Borussia Dortmund hat am Mittwoch einen souveränen Sieg bei Darmstadt 98 gefeiert. Der Aufsteiger hat sich über die Saison als unangenehmer Gegner erwiesen, aber fast ausschließlich auswärts, zuhause geht bei den Lilien nicht viel (ein Sieg und Platz 17 in der Heimtabelle).
Ansonsten hat der BVB nicht nur überzeugende Spiele abgeliefert. Die Siege gegen Ingolstadt und Leverkusen wurden von gravierenden Fehlentscheidungen begünstigt. In Berlin gab es ein 0:0 und gegen Hannover einen knappen Arbeitssieg. Die beste Partie zeigten die Dortmunder in der Europa League zuhause gegen den FC Porto ab.
Auch die Bayern haben in der Rückrunde noch nicht den Esprit der Hinrunde. Mühsamen Siegen gegen Hamburg und Hoffenheim folgte ein 0:0 in Leverkusen, zuhause gegen Darmstadt hatten sie mehr Mühe als erwartet. Die Auswärtsspiele in Augsburg und Wolfsburg waren dagegen stark und souverän.
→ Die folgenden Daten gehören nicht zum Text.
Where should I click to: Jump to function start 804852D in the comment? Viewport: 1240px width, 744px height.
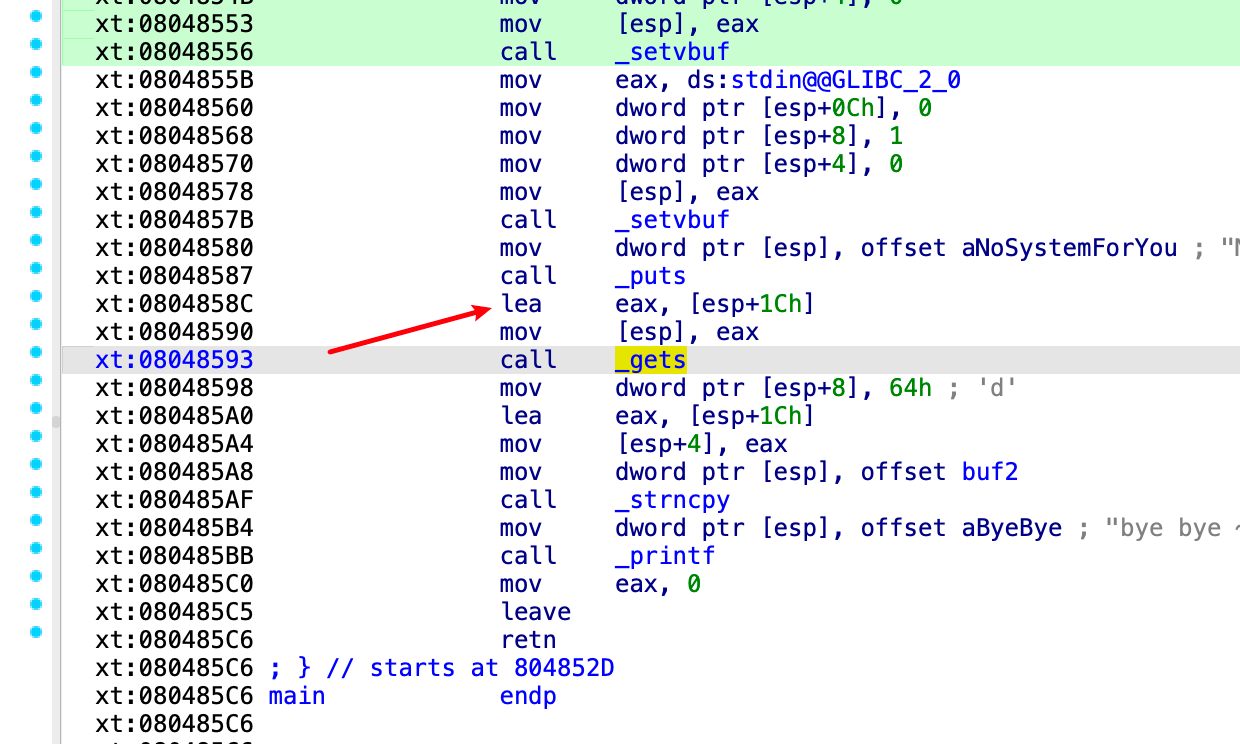click(x=563, y=667)
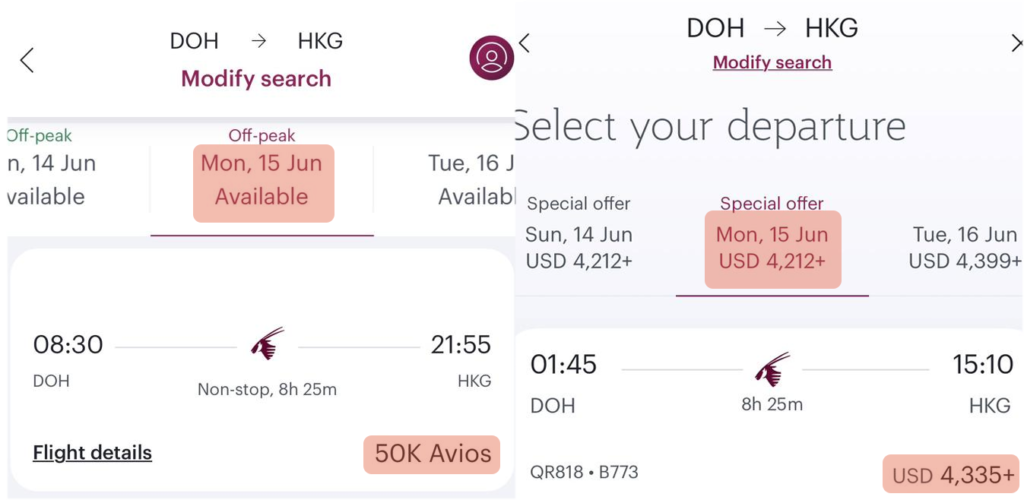Tap the oryx logo on the 08:30 flight
1024x500 pixels.
(x=267, y=344)
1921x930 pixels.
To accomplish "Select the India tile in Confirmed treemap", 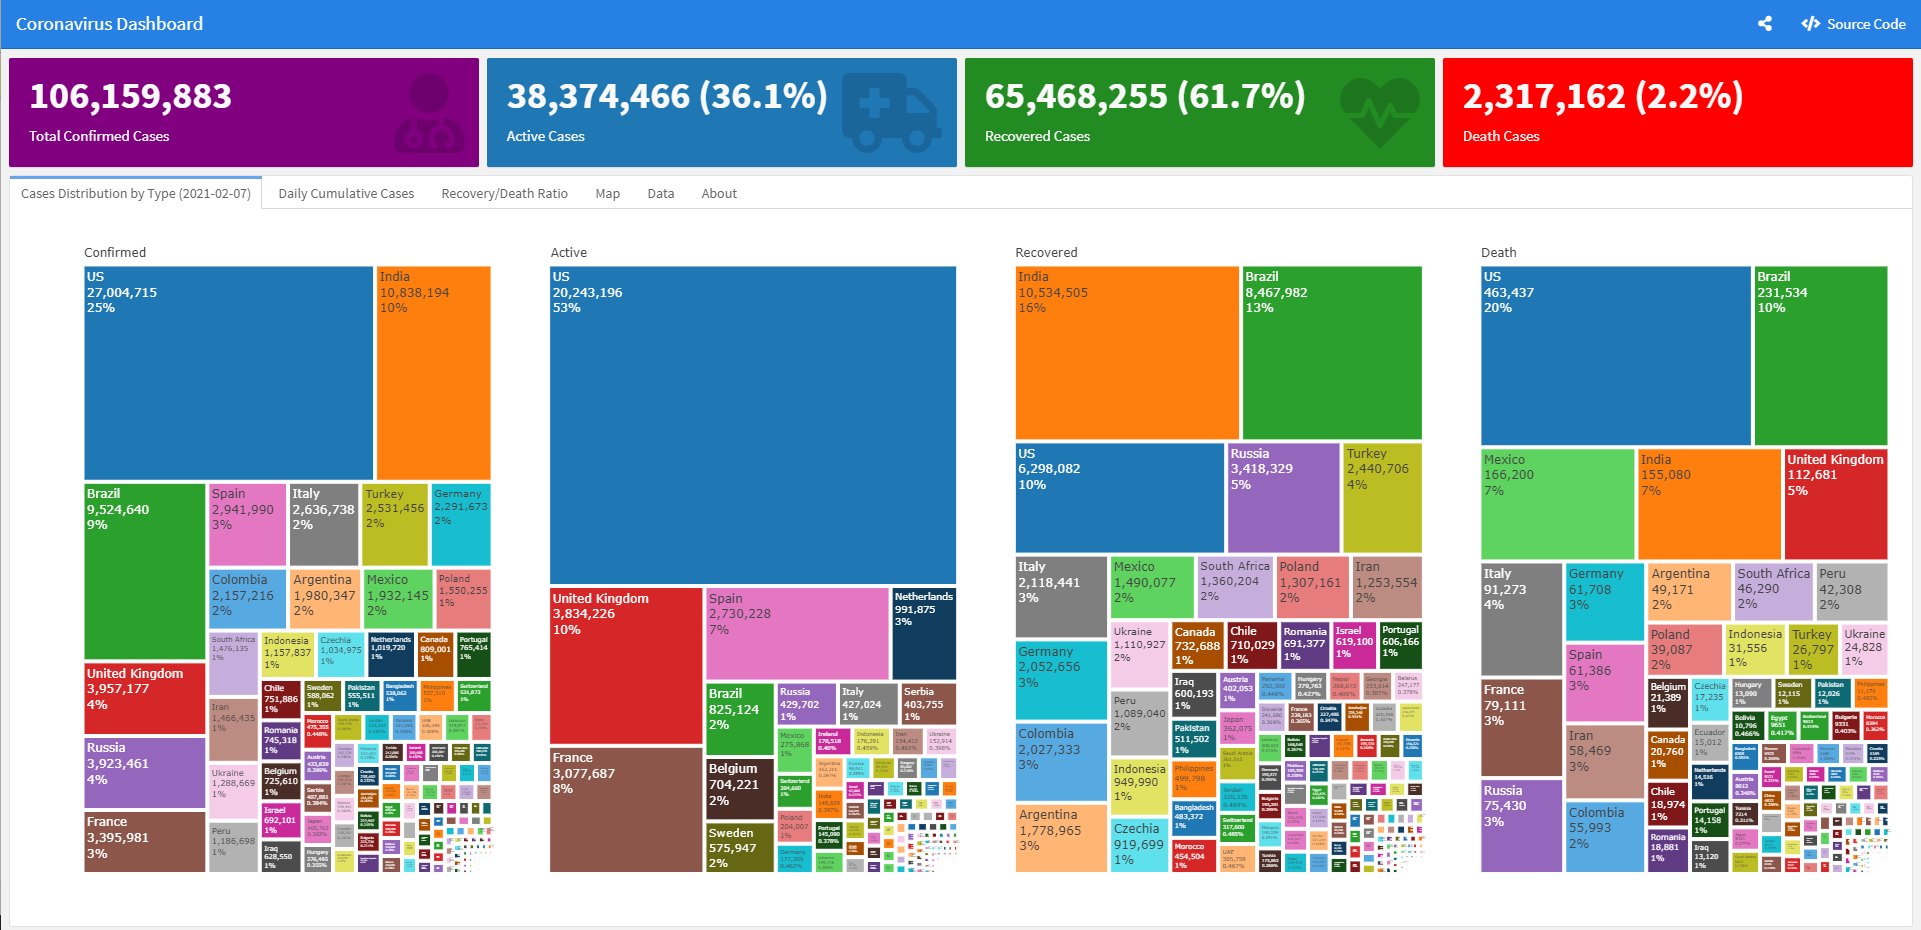I will [x=433, y=372].
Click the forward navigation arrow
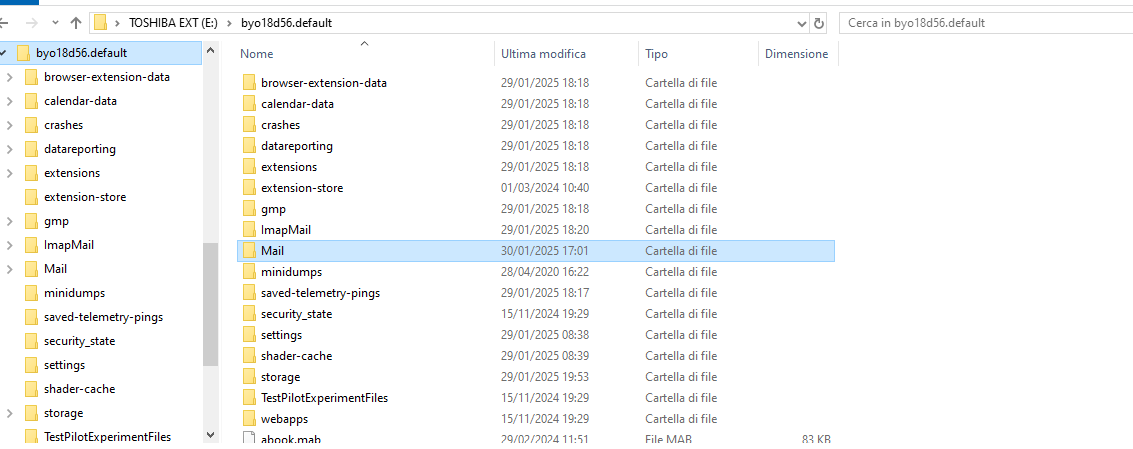The image size is (1133, 449). pos(32,23)
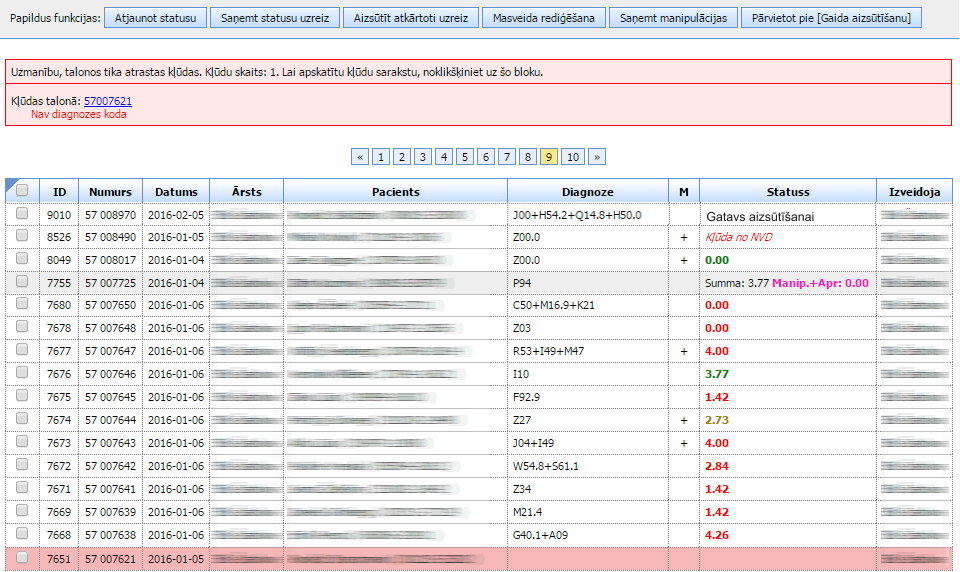Select page 1 in pagination
Viewport: 960px width, 572px height.
381,157
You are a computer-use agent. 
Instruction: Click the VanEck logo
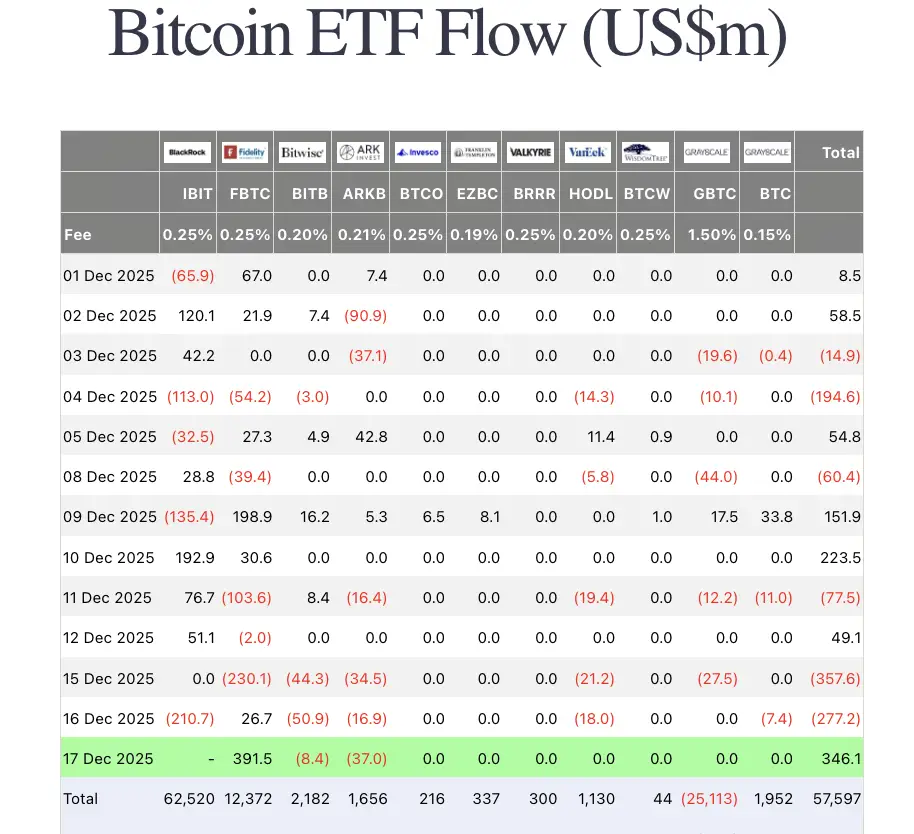[588, 153]
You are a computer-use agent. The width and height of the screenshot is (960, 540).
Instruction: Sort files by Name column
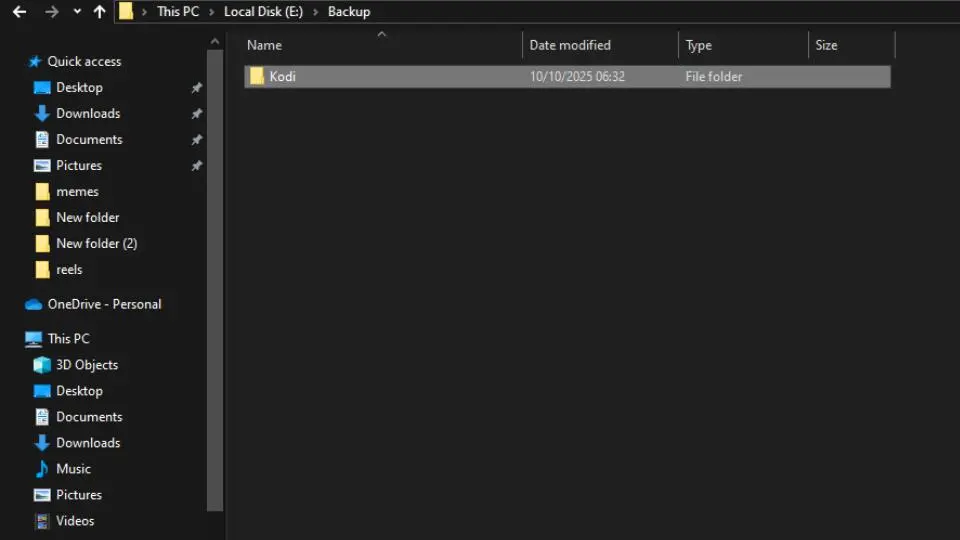click(x=265, y=45)
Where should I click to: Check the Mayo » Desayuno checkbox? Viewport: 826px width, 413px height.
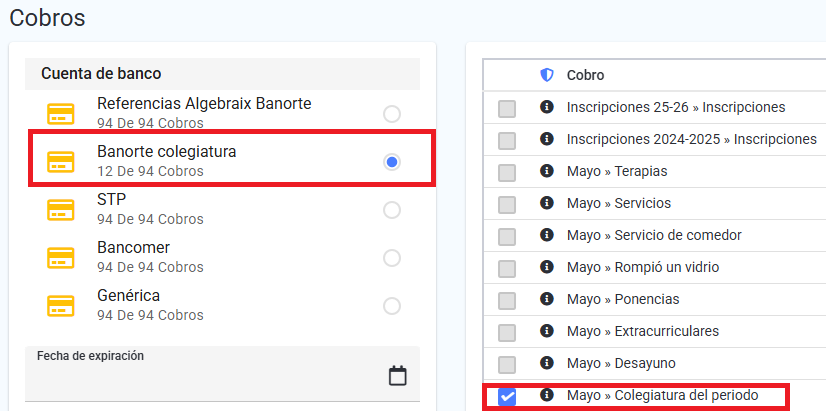[x=507, y=365]
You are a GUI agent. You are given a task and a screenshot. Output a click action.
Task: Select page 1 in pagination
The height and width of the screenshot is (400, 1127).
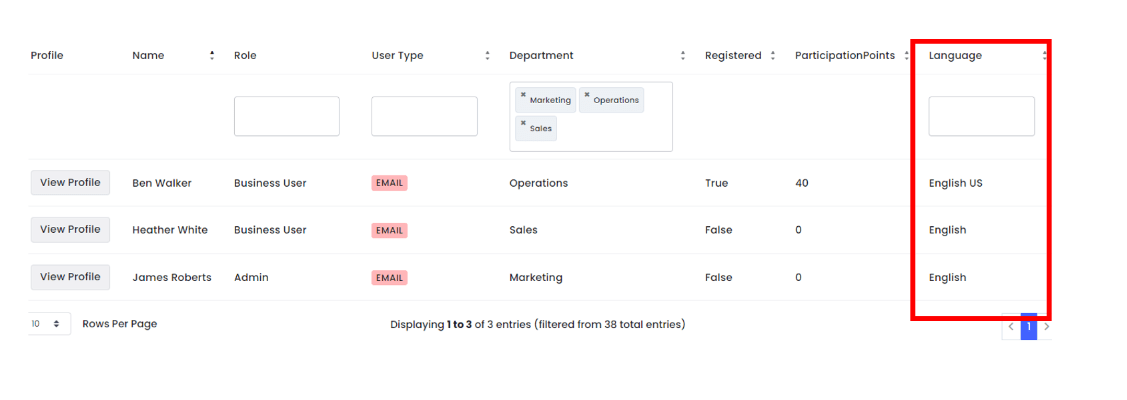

Die beste Partie lieferten die Münchner aber ebenfalls im Europapokal ab: beim 2:2 in Turin.
Dass beide Teams an den Festtagen in Europa überzeugten, lässt auf ein hochklassiges Spitzenspiel hoffen, das auch wieder beste Werbung für die Bundesliga sein dürfte.
Dortmund ebenfalls unter Druck
Ein bis zum letzten Spieltag spannender Zweikampf würde der Liga nach Jahren der Dortmunder und Münchner Dominanz mal wieder guttun. "Wir wissen es, und die Bayern wissen es: Wenn wir am Samstag gewinnen, wird es nochmal eng", sagte Dortmunds Trainer Thomas Tuchel. "Es ist die Konstellation, die wir uns gewünscht haben." Mats Hummels versprach eine brennende Hütte und ein geiles Spiel.
Die Dortmunder haben Lunte gerochen, sie wissen aber auch, dass bei einer Niederlage das Titelrennen ganz schnell wieder vorbei sein könnte. Der Druck auf Dortmund ist also nicht wirklich geringer als der auf die Bayern, nur fühlt er sich im Moment eher positiv an.
Schneller als gedacht, sehen die Dortmunder die Möglichkeit den Wunsch ihres Geschäftsführers Hans-Joachim Watzke in die Tat umzusetzen. "Wenn wir ein gutes Jahr spielen, haben wir zumindest sportlich die Chance, einmal heranzukommen. Allerdings wäre dafür die Voraussetzung, dass die Bayern wieder einmal schwächeln", sagte Watzke bei bundesliga.de. "Bloß geschieht das seit einigen Jahren überhaupt nicht mehr. Sollte dieser Fall aber doch einmal eintreten, möchte der BVB da sein." Samstag ist Showtime.